Knockdown of circ_0003204 alleviates oxidative low-density lipoprotein-induced human umbilical vein endothelial cells injury: Circulating RNAs could explain atherosclerosis disease progression.

Atherosclerosis (AS) is a serious cardiovascular disease. Circular RNAs (circRNAs) play an important role in the progression of many diseases, including AS. However, the role of circ_0003204 in AS is not clear. Oxidized low-density lipoprotein (ox-LDL)-induced human umbilical vein endothelial cells (HUVECs) were used to construct an AS cell model . Cell viability was assessed using cell counting kit 8 (CCK8) assay. Flow cytometry and caspase-3 activity were used to measure cell apoptosis.
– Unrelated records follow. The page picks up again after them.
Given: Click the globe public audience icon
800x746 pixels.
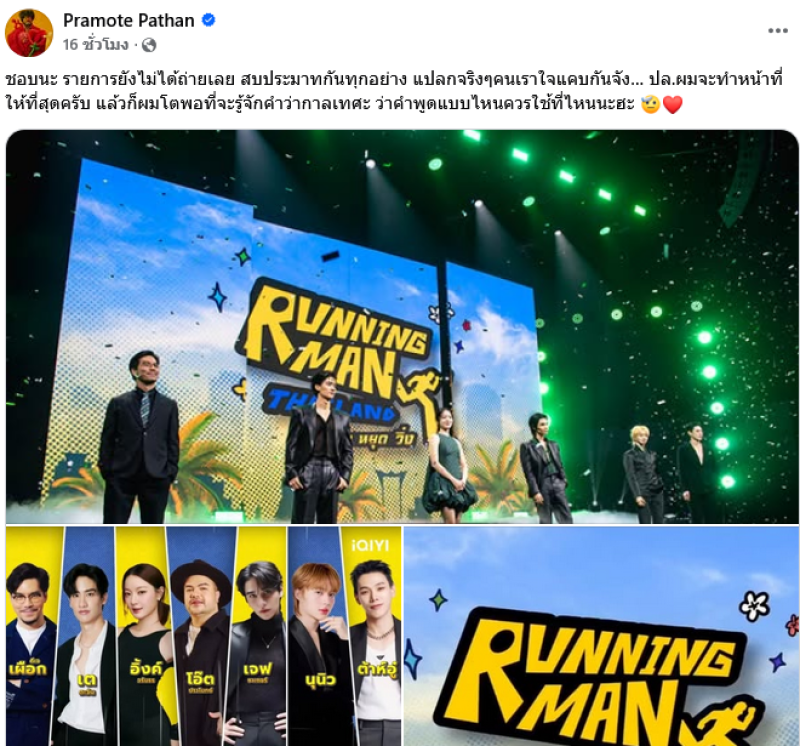Looking at the screenshot, I should [x=149, y=45].
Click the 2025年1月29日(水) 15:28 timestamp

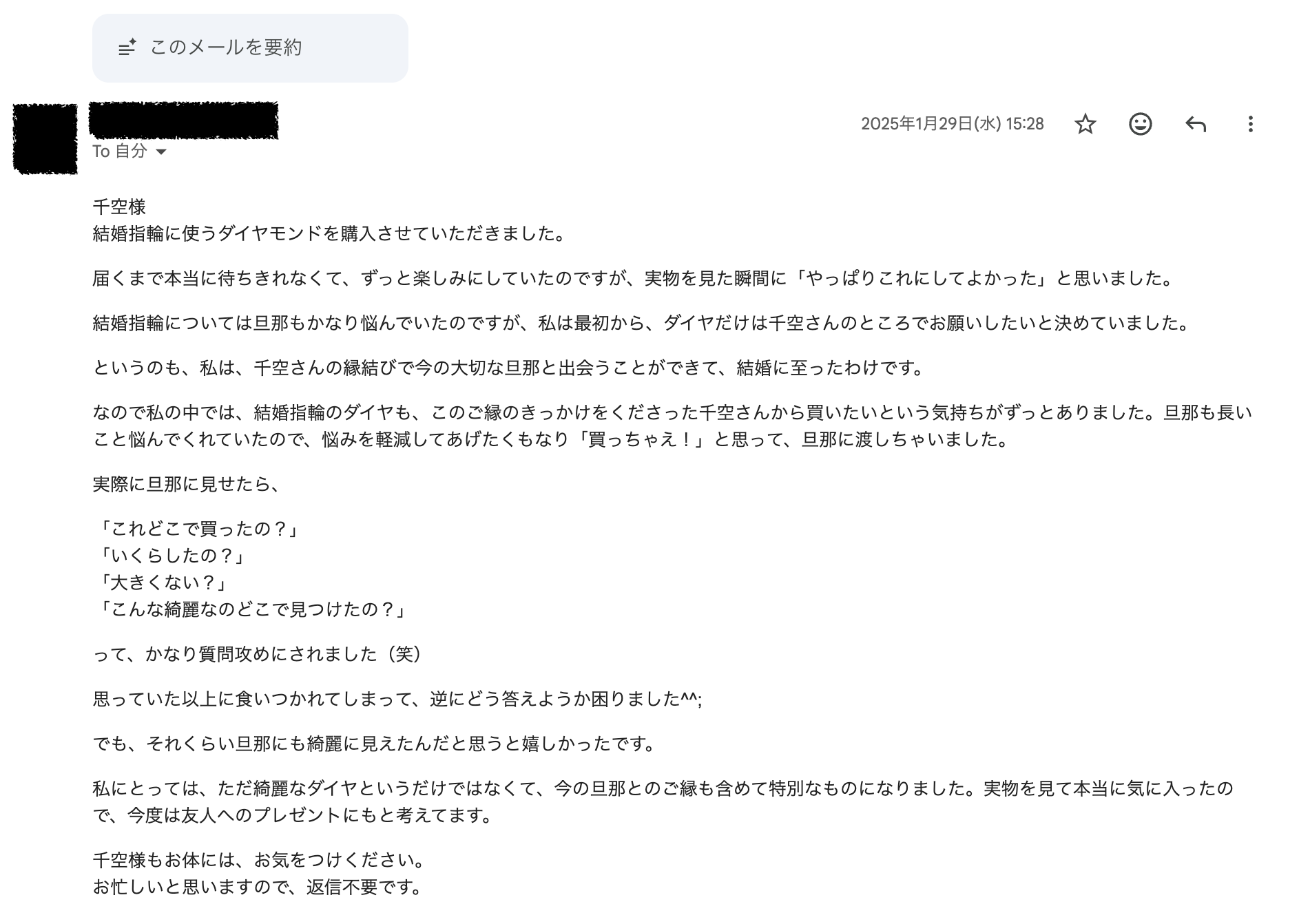(x=953, y=124)
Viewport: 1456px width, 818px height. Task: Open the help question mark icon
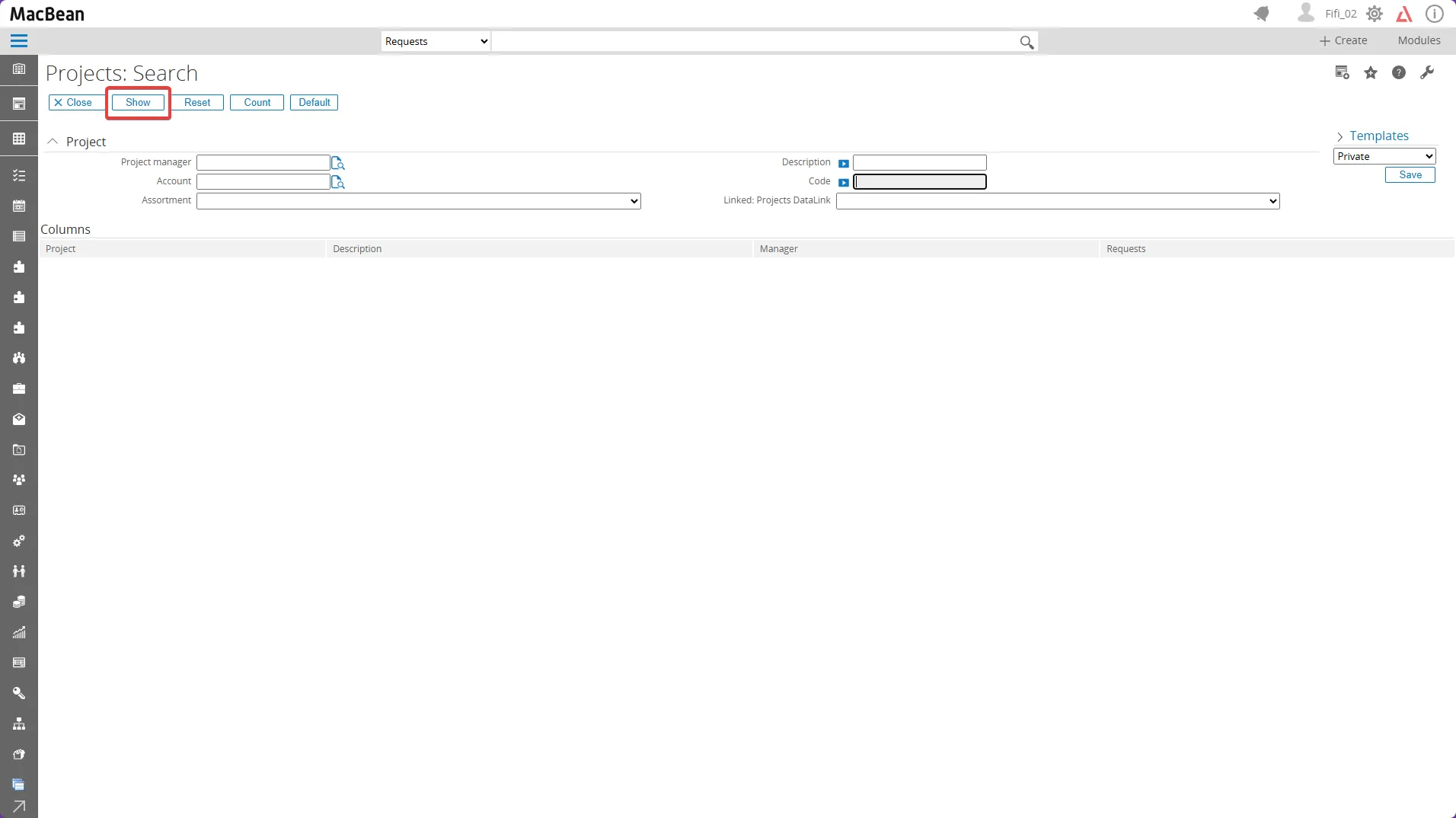point(1399,73)

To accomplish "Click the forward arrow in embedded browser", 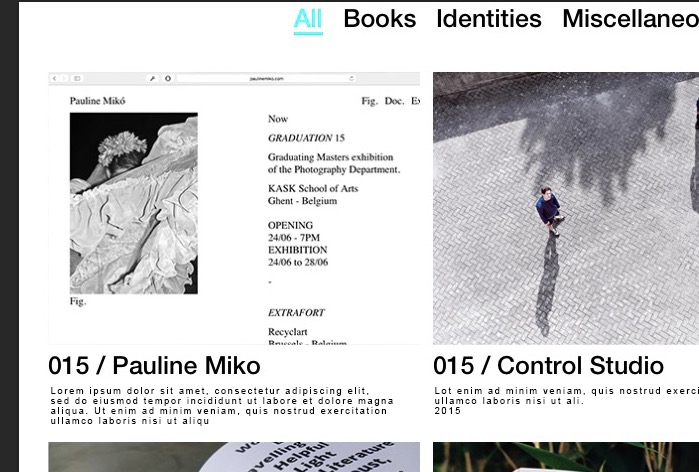I will pos(64,78).
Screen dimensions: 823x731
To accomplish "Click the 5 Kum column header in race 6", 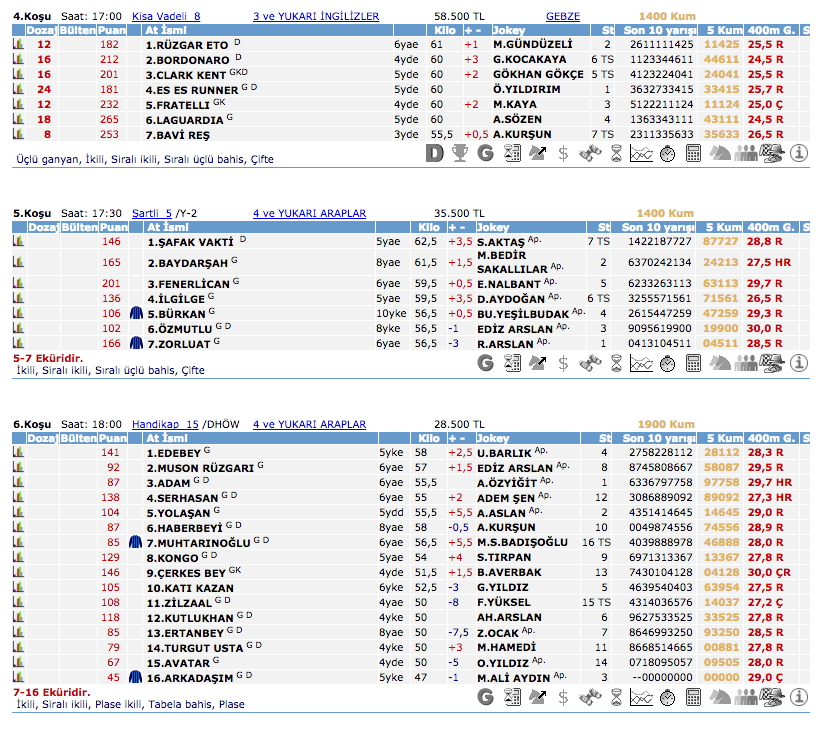I will pos(722,438).
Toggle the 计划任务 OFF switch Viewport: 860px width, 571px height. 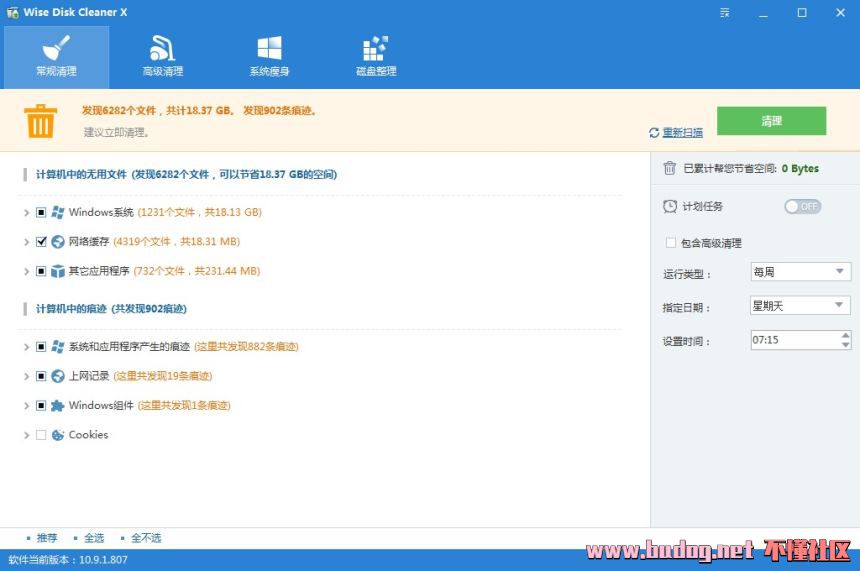coord(802,206)
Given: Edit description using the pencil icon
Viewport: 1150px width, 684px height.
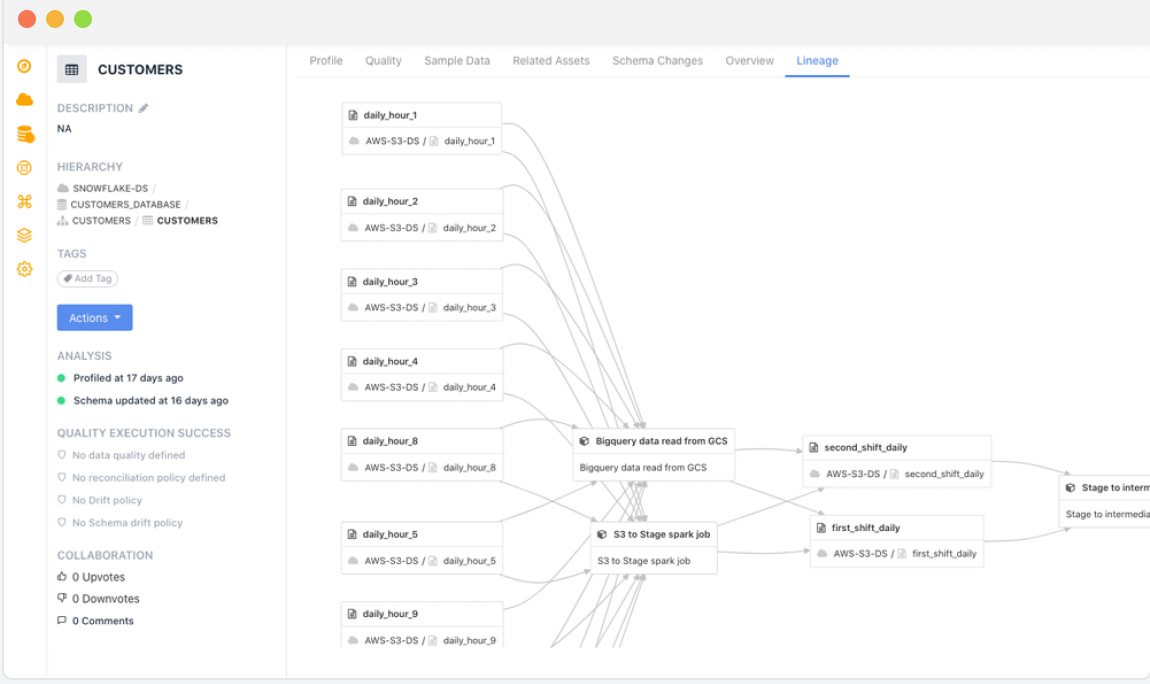Looking at the screenshot, I should (144, 108).
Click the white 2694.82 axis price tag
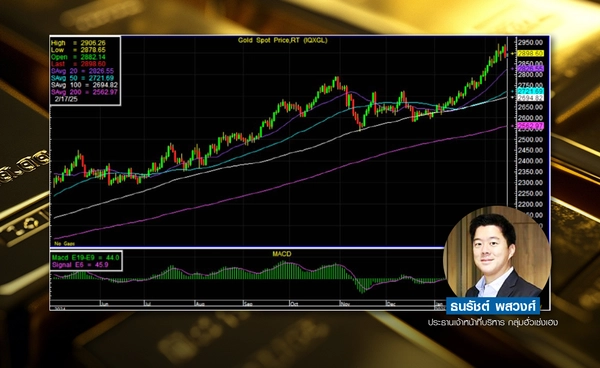The height and width of the screenshot is (368, 600). (530, 98)
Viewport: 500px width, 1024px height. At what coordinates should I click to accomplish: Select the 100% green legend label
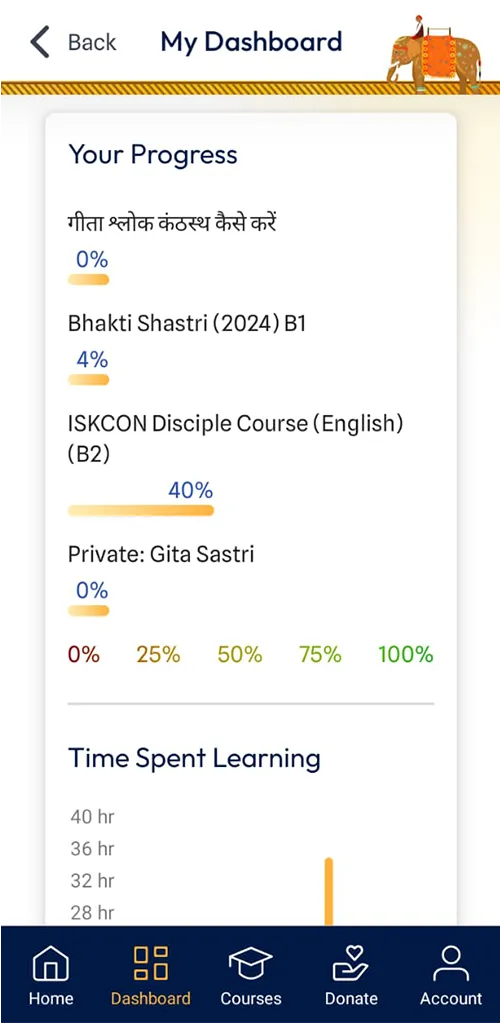[406, 654]
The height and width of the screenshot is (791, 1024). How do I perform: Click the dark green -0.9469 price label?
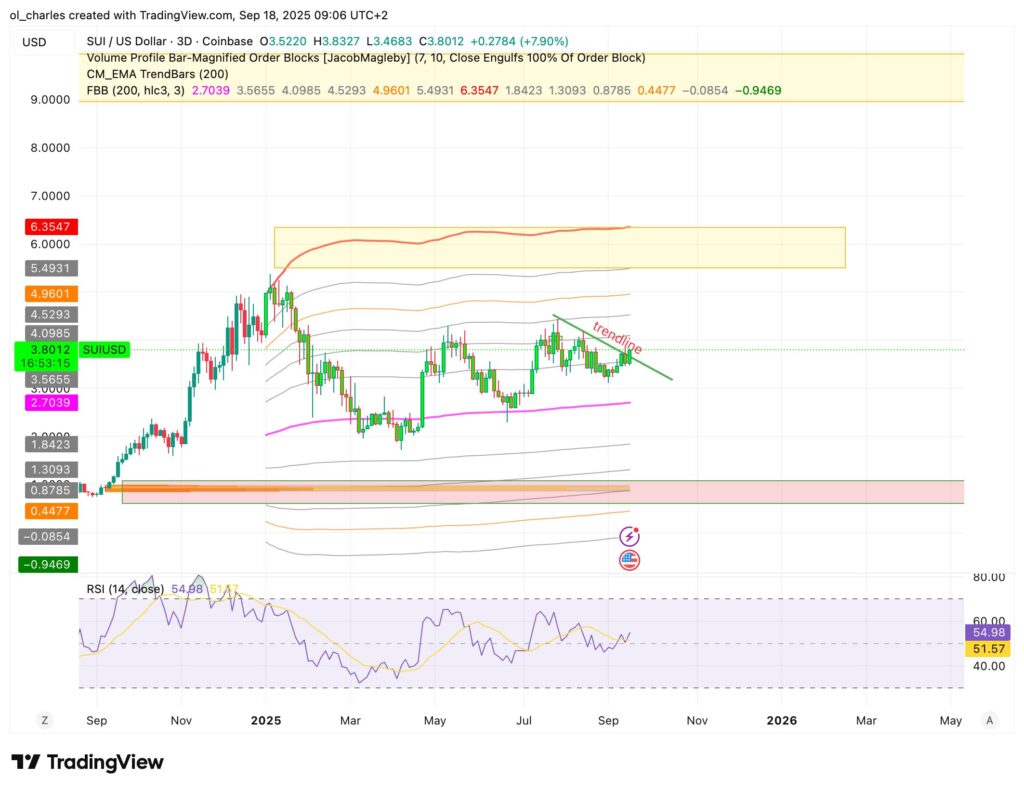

The contents of inflammatory cytokines were measured using enzyme-linked immunosorbent assay (ELISA). Oxidative stress marker expression and cell injury marker activity were detected by their corresponding Assay Kits. Besides, the expression levels of circ_0003204, miR-330-5p, and toll-like receptor 4 (TLR4) were tested by real-time polymerase chain reaction (qPCR). The interaction between miR-330-5p and circ_0003204 or TLR4 was examined by dual-luciferase reporter assay and RNA pull-down assay. Western blot (WB) analysis was used to determine the levels of TLR4 protein and nuclear factor-kappa B (NF-κB) signaling pathway-related protein. Our data suggested that ox-LDL could suppress viability and promote apoptosis, inflammatory response, and oxidative stress in HUVECs. circ_0003204 was highly expressed in ox-LDL-induced HUVECs, and its silencing could inhibit ox-LDL-induced HUVECs injury. miR-330-5p could be sponged by circ_0003204, and its inhibitor could reverse the inhibition effect of silenced circ_0003204 on ox-LDL-induced HUVECs injury. Further, TLR4 could be targeted by miR-330-5p, and its overexpression could invert the suppression effect of miR-330-5p on ox-LDL-induced HUVECs injury. The activity of the NF-κB signaling pathway was regulated by the circ_0003204/miR-330-5p/TLR4 axis. Our results indicated that circ_0003204 silencing could alleviate ox-LDL-induced HUVECs injury, suggesting that circ_0003204 might be a novel target for AS treatment.